## What you should do
Transcribe word for word the part of the piece on Zuckerberg that runs from "Zuckerberg was one" to "time. That's balance.".

## Passage
= Beginning of Section =

Being Inspired by Zuckerberg

Mark Zuckerberg is an inspiration. It's not simply because he made lots of money, but how he created something extraordinary by being different.

Even I occasionally need to be reminded that miracles are created by people who do not just follow the status quo. The only way to create something new is to surprise people.

Zuckerberg was one of the many tech entrepreneurs to drop out of college. This move is not a prerequisite to success. I comfortably graduated from my business degree after four and a half years. The lesson, from the father of Facebook, is that there is more to life than the classroom.

Please understand before I appear massively hypocritical. I am currently a postgraduate student. I love it. But it is not my whole world. It is a small slice out of a complete balanced life. Zuckerberg learned important lessons at Harvard. And it created crucial connections in social circles which contributed to Facebook. But he took down time, away from the classroom, to create Facebook in his spare time. That's balance.

= End of Section =

Stored items:

= Beginning of Section =

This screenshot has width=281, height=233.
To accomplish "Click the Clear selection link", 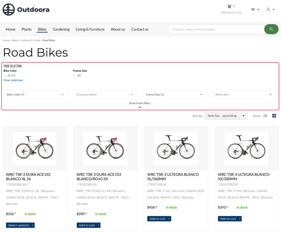I will [x=13, y=80].
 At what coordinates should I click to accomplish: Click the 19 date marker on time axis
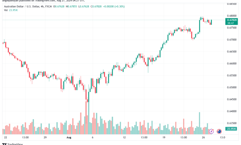tap(164, 137)
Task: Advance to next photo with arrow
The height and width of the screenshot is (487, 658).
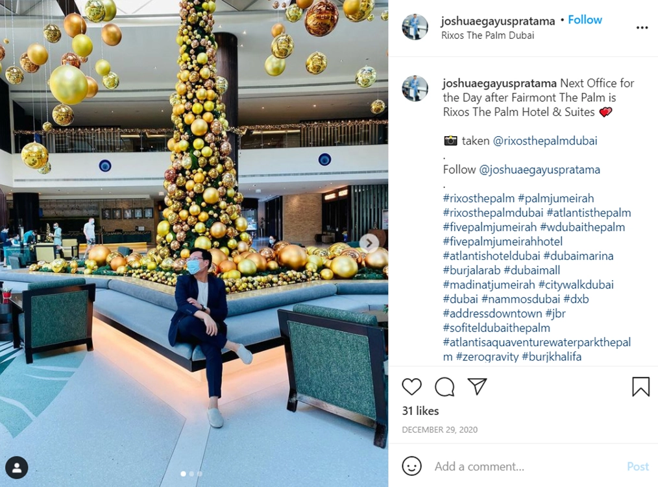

= End of Section =

## Output below
Zuckerberg was one of the many tech entrepreneurs to drop out of college. This move is not a prerequisite to success. I comfortably graduated from my business degree after four and a half years. The lesson, from the father of Facebook, is that there is more to life than the classroom.

Please understand before I appear massively hypocritical. I am currently a postgraduate student. I love it. But it is not my whole world. It is a small slice out of a complete balanced life. Zuckerberg learned important lessons at Harvard. And it created crucial connections in social circles which contributed to Facebook. But he took down time, away from the classroom, to create Facebook in his spare time. That's balance.